NETSUSHORI Current issue

Martensitic Formation and Heat Treatment Deformation Mechanism in Water Quenching of Carburizing Members

In order to suppress heat treatment distortion of quenched parts of industrial machinery, oil quenching is often applied instead of water quenching. If heat treatment distortion can be suppressed even by water quenching and applied to industrial machinery parts, further high strength and a carbon-neutral manufacturing environment can be realized by rapid cooling. Therefore, quenching experiments were performed on carburizing members by water cooling and oil cooling, respectively, and the state of martensite formation and heat treatment distortion was investigated. In oil cooling, martensite formation proceeds over several minutes, and during that time, the temperature distribution of the processed member is also equalized, forming a relatively uniform martensite shell, and it was confirmed that the heat treatment deformation was reduced. In water cooling, martensitic formation is reached in tens of seconds, and there is no time to equalize the heat of the processed member, and uneven physical parameters such as relative speed cause large heat treatment deformation. On the other hand, it was clarified that the temperature distribution was actively controlled using physical parameters such as relative velocity for more than 10 seconds as a control factor, and that there was a possibility of controlling heat treatment deformation at the same time as martensite formation.

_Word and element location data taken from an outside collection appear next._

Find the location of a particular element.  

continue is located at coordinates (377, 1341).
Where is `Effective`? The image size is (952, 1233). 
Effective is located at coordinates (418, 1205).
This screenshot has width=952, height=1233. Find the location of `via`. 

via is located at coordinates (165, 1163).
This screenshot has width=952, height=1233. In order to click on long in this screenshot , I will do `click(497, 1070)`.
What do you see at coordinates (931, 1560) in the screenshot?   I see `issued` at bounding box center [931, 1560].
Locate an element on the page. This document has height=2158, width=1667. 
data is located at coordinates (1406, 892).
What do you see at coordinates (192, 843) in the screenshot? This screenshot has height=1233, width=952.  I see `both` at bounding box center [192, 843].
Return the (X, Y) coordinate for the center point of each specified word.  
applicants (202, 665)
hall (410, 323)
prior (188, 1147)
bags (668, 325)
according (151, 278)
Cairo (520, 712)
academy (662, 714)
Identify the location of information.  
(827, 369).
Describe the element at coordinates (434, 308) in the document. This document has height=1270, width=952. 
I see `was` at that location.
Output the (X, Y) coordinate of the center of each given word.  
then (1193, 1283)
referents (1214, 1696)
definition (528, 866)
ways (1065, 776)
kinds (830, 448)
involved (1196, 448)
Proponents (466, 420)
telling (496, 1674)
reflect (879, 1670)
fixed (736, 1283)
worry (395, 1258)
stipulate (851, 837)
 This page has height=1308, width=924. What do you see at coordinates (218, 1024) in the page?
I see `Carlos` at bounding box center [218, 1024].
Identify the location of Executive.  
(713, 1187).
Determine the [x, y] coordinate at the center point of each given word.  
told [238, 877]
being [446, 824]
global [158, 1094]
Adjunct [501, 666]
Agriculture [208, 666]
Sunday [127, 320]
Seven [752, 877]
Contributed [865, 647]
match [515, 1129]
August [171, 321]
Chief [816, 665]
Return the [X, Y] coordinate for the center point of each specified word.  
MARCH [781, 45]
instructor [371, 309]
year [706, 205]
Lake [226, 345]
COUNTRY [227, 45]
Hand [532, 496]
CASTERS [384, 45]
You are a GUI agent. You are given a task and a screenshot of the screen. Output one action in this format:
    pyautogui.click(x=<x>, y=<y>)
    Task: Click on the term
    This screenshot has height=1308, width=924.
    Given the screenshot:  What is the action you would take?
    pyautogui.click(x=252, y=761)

Grain Size Refinement in the Continuous Heating and Cooling Equipment

For the purpose of grain size refinement, the Gange’s method executing repeated transformation was applied to the commercial SCM440 of a diameter of 19mm with a length of 4000mm workpiece using the continuous heating cooling system of the actual manufacturing equipment. As a result, the prior austenite grain size was refined from grain size number 7.5 as received workpiece to grain size number 11.5. Therefore,　the mechanical properties of thus prior austenite grain refined samples and the conventional heat treated product were investigated.　The balance of the strength as 0.2％ proof stress and the toughness as room temperature impact absorbed energy of the prior austenite grain refined samples was improved compared with those of the conventional heat treatment product and the ductile-brittle transition temperature was also lowered from form －75℃ to －115℃.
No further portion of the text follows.